Mary slid a sideways warning glance to Lieutenant Baxter, who had seen her bring in the present and place it under the desk earlier that evening. He pantomimed locking his mouth shut with an imaginary key, which he then tossed over his shoulder. “Well, why don’t you open it? Wouldn’t you like to see what it is?”
“It’s very prettily wrapped,” said Lieutenant Baxter, his tone a bit too obvious and hopeful.
“Oh, dear. Oh dear indeed.” Mr. Warren shook his head, much the way he did when a patient was terminally septic. “I’m afraid this is rather embarrassing. You see, I am Jewish.”
“You’re Jewish?”
“Quite.”
So what? came first to her, then, You don’t really look Jewish. What she actually said might have been worse. “Then suppose it’s a Chanukah present?”
One eye narrowed and he cocked his head, which plainly meant, What a numpty you are. Or perhaps he knew it had come from her, and it was too awkward for words.
“My guess is it’s from the Cockington Relief and Aid Society. I had a gift from them as well, although the box was considerably smaller, which is why I didn’t think of the correlation before. It was a pair of tatted doilies. Very suitable for a trousseau, and heaven only knows whether I might yet have need of one.”
Her better self begged her to stay mum, especially since she’d spouted a falsehood. But she’d pulled her finger from the dam, and all her worst faults came tumbling out at once. “But now that I recall it, the wrapping paper on my present from the Relief and Aid Society was likewise that brocade-embossed gold foil with the jade-colored tulle curled into spiral ribbons. I do recall the tag attached to the gift, and it’s a shame yours turned out to be missing, because the sentiment directed at me was most cordial, in regards to volunteering as a nurse here at the parish hospital. Not that I mean to draw attention to my own humble efforts — seeing how your contribution is exponentially more substantial — but I meant to illustrate how the society’s gesture to extend formal gratitude to you for your extraordinary service on behalf of the afflicted would potentially have been gratifying to one so accomplished in the healing arts as you are, Mr. Warren. Even if the offerings turned out to be earmuffs or stocking warmers, since I can scarce imagine they would give you doilies.”

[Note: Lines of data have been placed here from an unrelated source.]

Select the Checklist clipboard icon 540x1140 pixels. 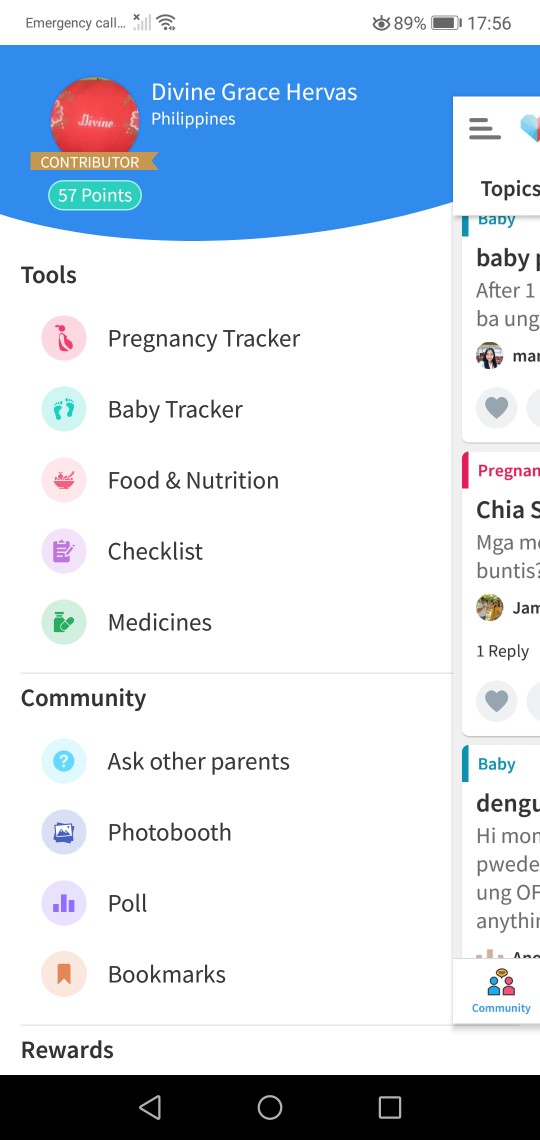[64, 551]
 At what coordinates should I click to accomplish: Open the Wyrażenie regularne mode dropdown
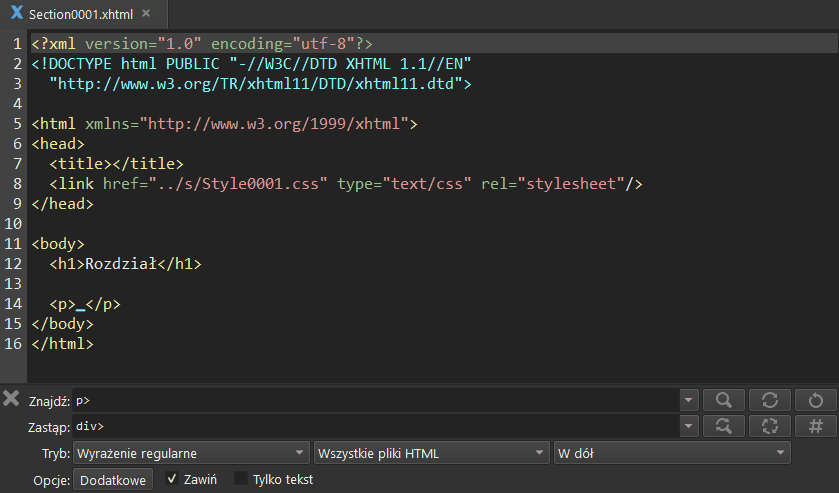click(x=190, y=453)
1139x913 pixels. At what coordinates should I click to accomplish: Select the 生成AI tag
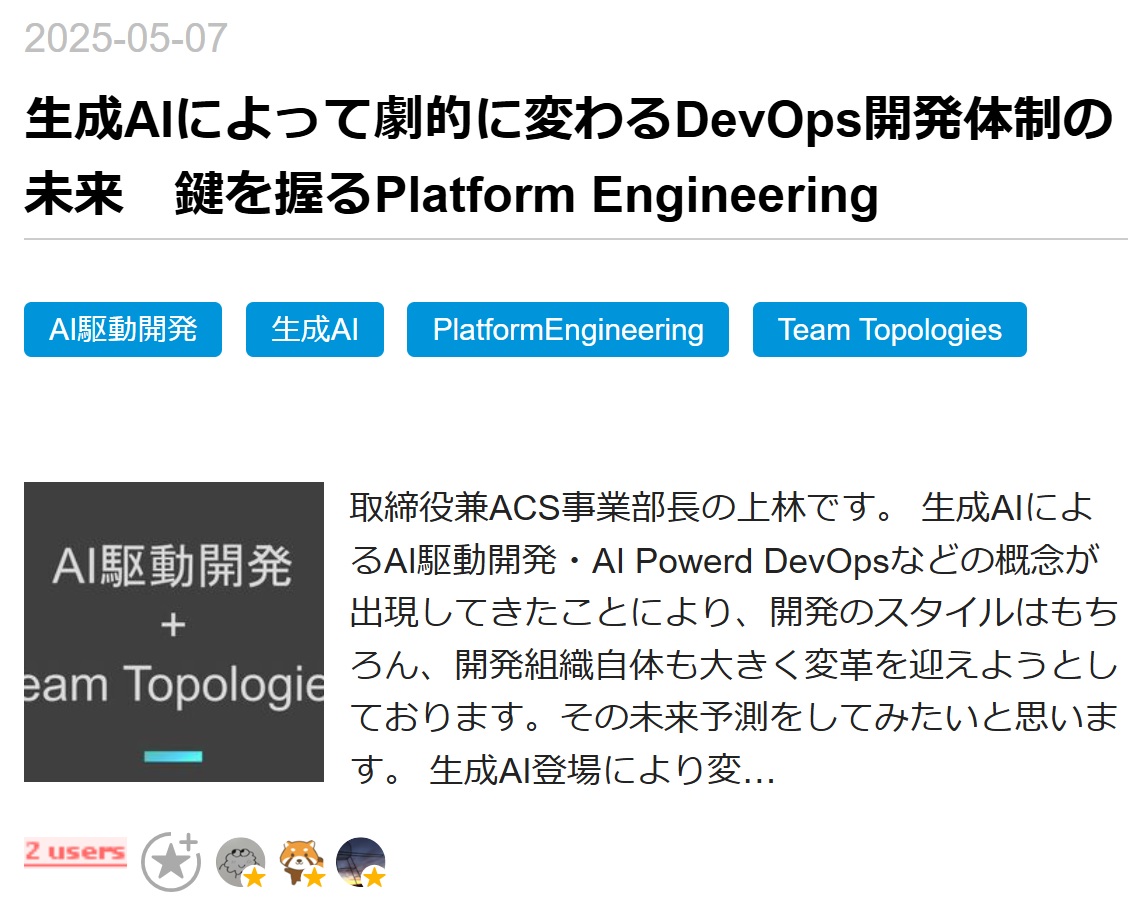[315, 330]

Now he regarded Mary as though she was the abnormal specimen in a culture dish. “Doilies?”
Belated heat rushed from the top of her head and settled in her cheeks, while her unruly heart threatened to punch through her already strained corset. Any moment buttons and laces would go flying, and then she would be well and truly humiliated. “Oh, drat. I fear I might indulge in a sugarplum or two.” Or two dozen.
No doubt once the plate was passed at dinner, Mary would remember this very moment, wishing Zeus would strike her down with a lightning bolt. She would crave deliverance so sorely, the mirage of confectionary comfort would override her good judgment. Not that she had much judgment — it lay in tatters all over the floor.
“Sugar, what?”
“I said—” Mary sighed, feeling a tinge of anger compete with mortification. No doubt it turned her face a red hue unflattering with her violet dress. “No. I’m fresh out of fables. If you don’t want it, I will take it downstairs. I am sure there is someone here who could make use of a Number Two Ross binocular microscope.”
Mr. Warren sputtered. “Ross? Microscope?”
“Interchangeable lenses and lacquered brass. Forget it.”
For a moment, it appeared Mr. Warren badly wanted not to be Jewish and not set upon by an erringly presumptive spinster.
Mary set down the bandage rolls she’d meant to transfer to the other supply carts and glanced at the clock hanging by the desk. No point in staying through a humiliating, quiet twenty minutes. “I think I will leave a bit early, with your blessing. I should like to attend the midnight mass.” She reached to untie the bow at the back of her apron.
Mr. Warren adjusted his spectacles and opened his mouth when a commotion downstairs rattled the walls. Slamming doors, shouting voices, toppling furniture.
Mary flew into action; she knew the sound well — an emergency.